ついこの間スタンピードが起こったはずなのに、こんなにすぐにスタンピードが起こるのだろうか? いや、あれは違う領地から漏れ出したものを対処しただけだ。だから、この領地でスタンピードが起こったとしても不思議ではない。
「赤い霧が……」
「そんな……」
ハリスさんとサラさんの声が聞こえて振り向いてみた。ハリスさんは苦虫を噛んだような顔に、サラさんは信じられないような顔になっている。

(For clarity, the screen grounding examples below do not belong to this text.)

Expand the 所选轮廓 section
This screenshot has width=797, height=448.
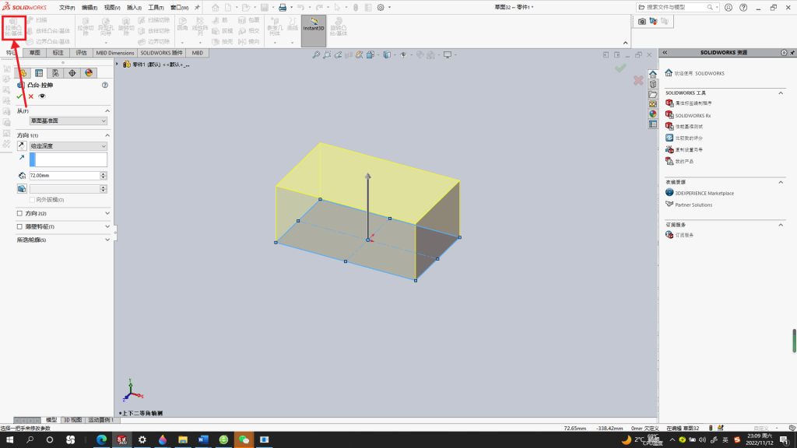click(63, 240)
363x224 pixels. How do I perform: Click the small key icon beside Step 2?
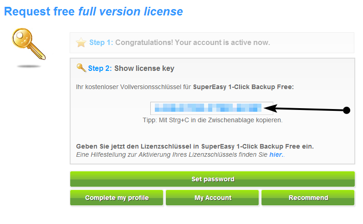(81, 68)
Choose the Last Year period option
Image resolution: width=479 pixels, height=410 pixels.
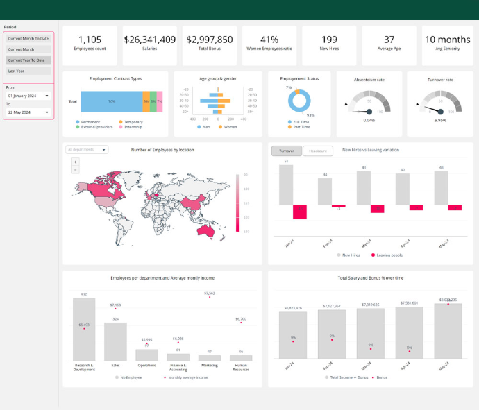pyautogui.click(x=28, y=71)
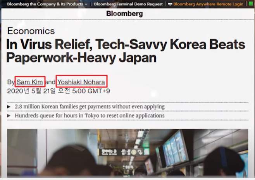Click the display screens in article photo
Image resolution: width=255 pixels, height=180 pixels.
coord(175,149)
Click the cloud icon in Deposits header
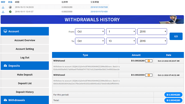This screenshot has width=185, height=104. click(5, 66)
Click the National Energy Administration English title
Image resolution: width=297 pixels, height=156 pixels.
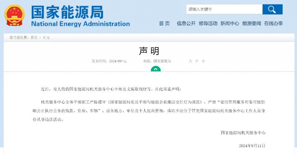[x=80, y=24]
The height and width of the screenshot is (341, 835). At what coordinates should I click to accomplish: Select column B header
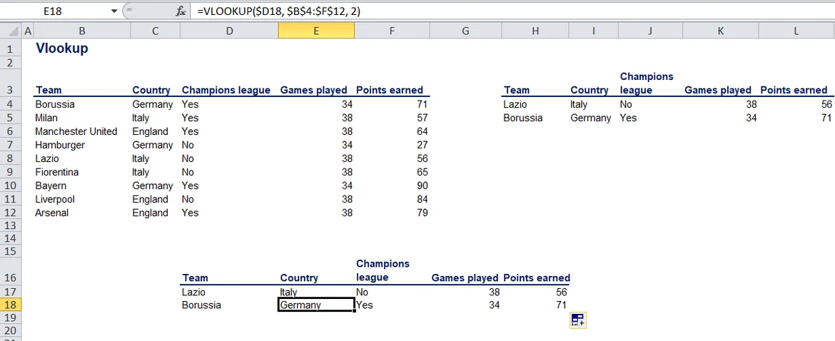[82, 31]
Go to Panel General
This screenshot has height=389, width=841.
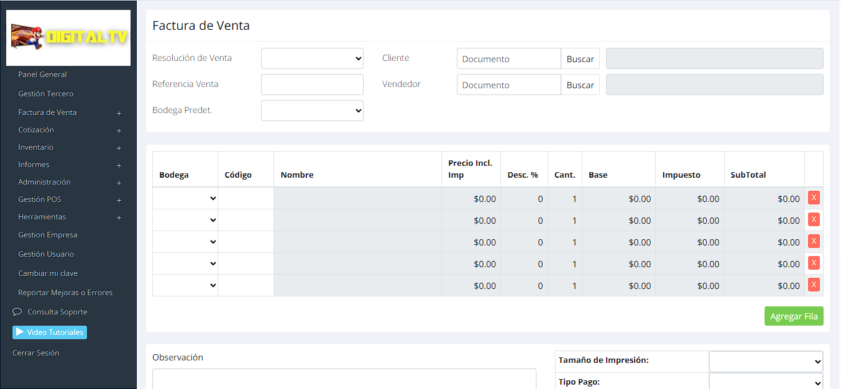point(42,75)
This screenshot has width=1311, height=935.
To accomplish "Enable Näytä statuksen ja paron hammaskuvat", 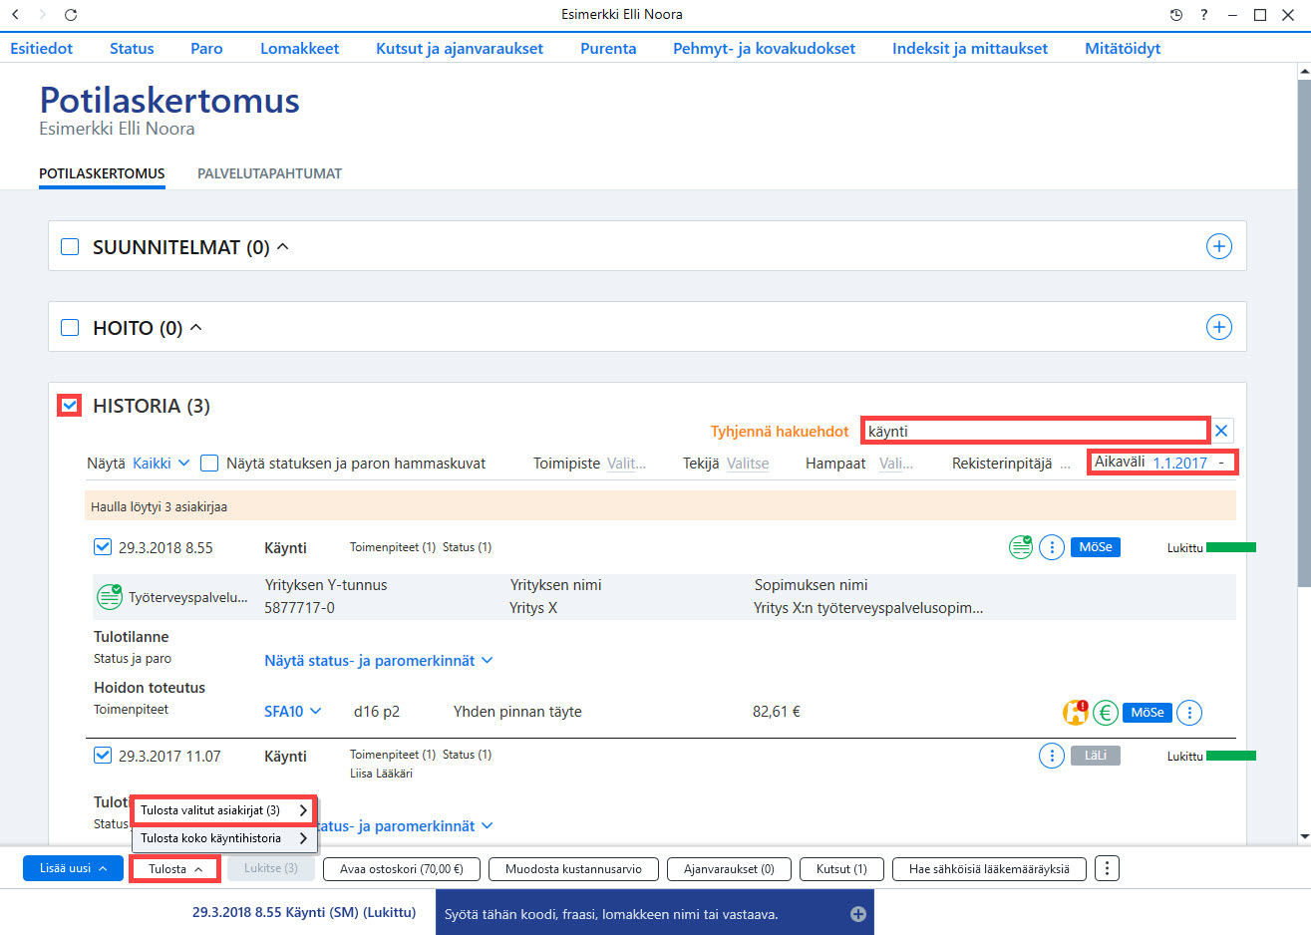I will point(209,463).
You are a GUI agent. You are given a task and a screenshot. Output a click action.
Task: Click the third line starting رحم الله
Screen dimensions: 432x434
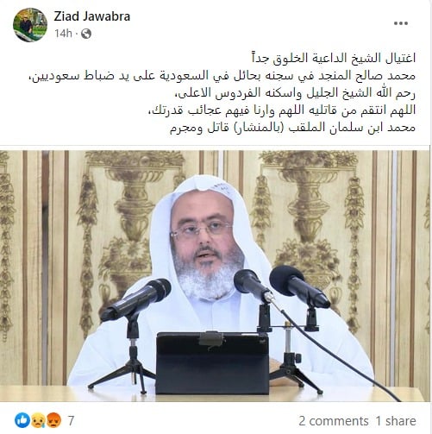295,93
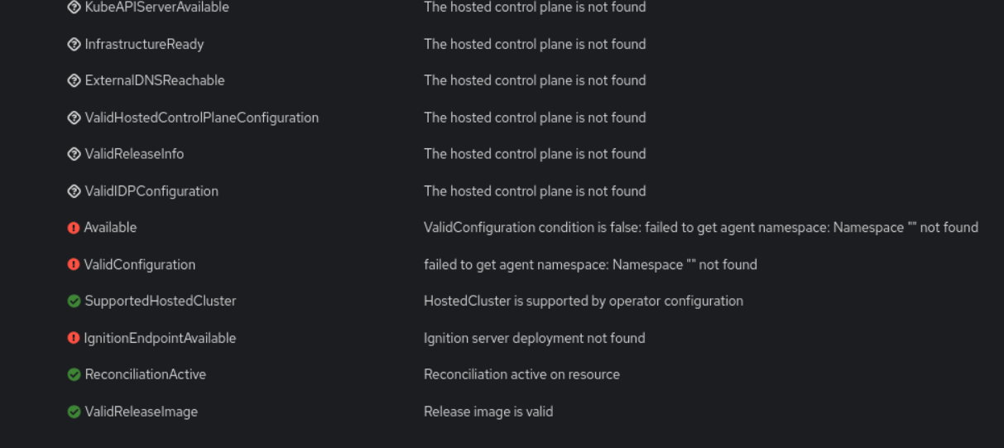
Task: Click the red error icon next to ValidConfiguration
Action: click(x=74, y=265)
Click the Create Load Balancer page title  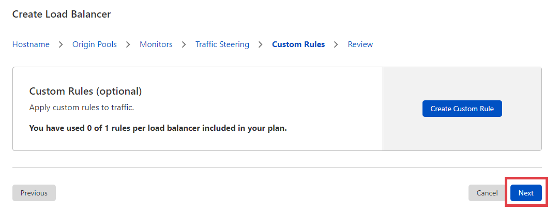pyautogui.click(x=62, y=14)
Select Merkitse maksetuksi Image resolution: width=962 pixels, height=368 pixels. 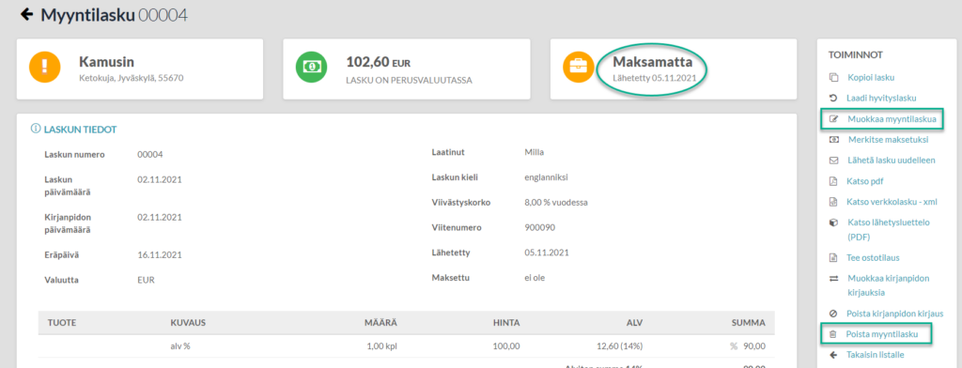coord(888,139)
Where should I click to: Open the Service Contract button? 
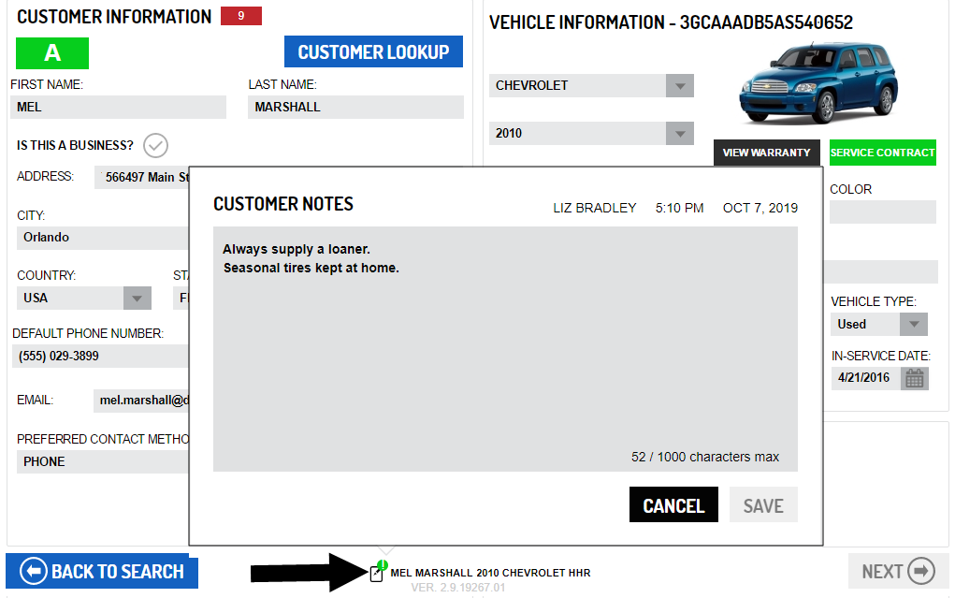[882, 153]

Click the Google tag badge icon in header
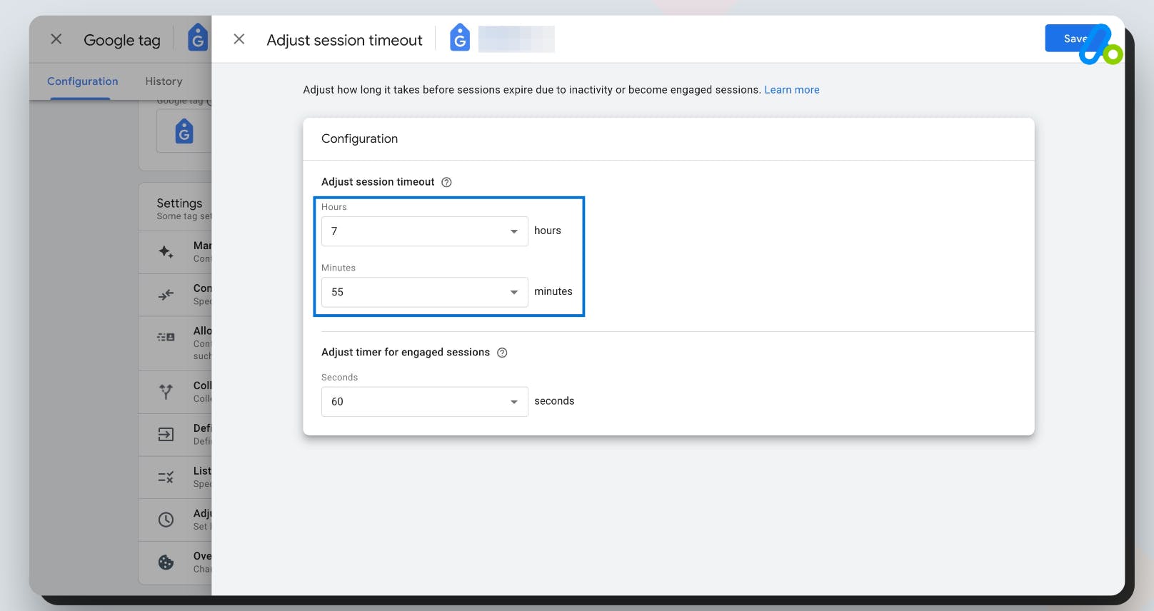point(460,39)
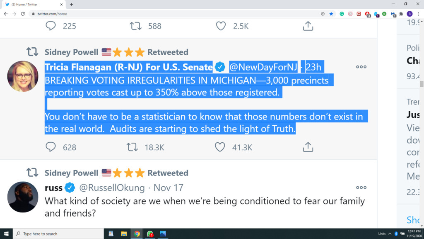Viewport: 424px width, 239px height.
Task: Share Tricia Flanagan's tweet
Action: click(x=308, y=147)
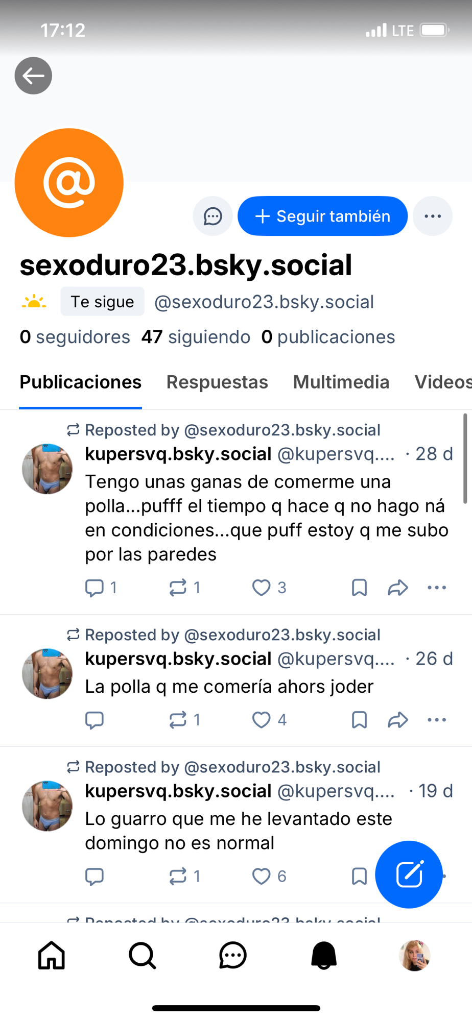Open notifications bell in bottom bar
Screen dimensions: 472x1021
[324, 955]
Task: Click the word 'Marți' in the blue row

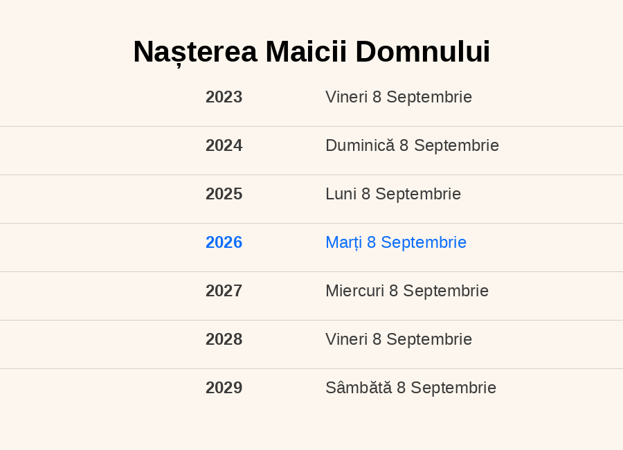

不気味なほどに濃い赤い霧。それを見て、一つの疑問が浮かんだ。
「あの、これって正常な赤い霧なんでしょうか?」
「私は分からない。ハリスは分かるか?」
「俺は一度だけ見たことがある。その時はこんなに濃いものじゃなかった。この濃さは異常だ」
「瘴気が濃いということは……魔物にも影響があるんですよね」
「あぁ、そうだ。数が多くなったり、強い魔物が現れたりする」
ハリスさんの顔色が悪くなるほど、この赤い霧は濃いらしい。本来なら瘴気が目に見えない、だけどそれが濃くなった時に赤い霧となる。それが濃くなればなるほど、魔物への影響は大きい。
もしかしたら、こんなに濃い赤い霧が出るから魔物の異常が出ていたのかもしれない。魔物の増加も特別な個体が出たのも、全てはこの時を予言していたかもしれない。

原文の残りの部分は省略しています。